Impacto de decisões judiciais e manipulação digital
O centro da controvérsia reside na interpretação de uma decisão recente do Supremo Tribunal da Espanha. O tribunal proibiu a deportação sumária de imigrantes que chegam ao país por via marítima, uma medida que foi rapidamente distorcida em redes sociais.
Albares afirmou que houve uma atividade “muito inusual” na internet, onde grupos utilizaram a sentença para disseminar a mentira de que a entrada em território espanhol estaria garantida sem risco de expulsão. O ministro reforçou que essa premissa é falsa e que o combate à desinformação tornou-se um elemento-chave para a gestão da crise.
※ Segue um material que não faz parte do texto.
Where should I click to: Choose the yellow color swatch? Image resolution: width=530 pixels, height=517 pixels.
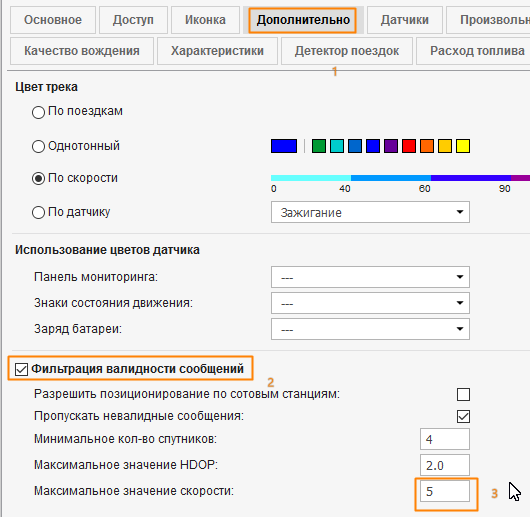pos(463,146)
Tensões diplomáticas e o contexto europeu
A situação em Ceuta e Melilla, as únicas fronteiras terrestres da União Europeia na África, tem gerado um intenso debate sobre a política migratória do bloco. O ministro espanhol cobrou maior solidariedade dos parceiros europeus diante do fluxo migratório, que já resultou em 72 mortes confirmadas, conforme dados da Agência Brasil.
O cenário é agravado por atritos diplomáticos. Enquanto a Itália defende a exclusão da Espanha do Espaço Schengen, o governo de Donald Trump, nos Estados Unidos, criticou a gestão espanhola. Paralelamente, declarações do embaixador de Israel na ONU, Danny Danon, classificando as cidades como “enclaves coloniais”, geraram mal-estar, sendo prontamente refutadas pela encarregada de Negócios de Israel na Espanha, Dana Erlich.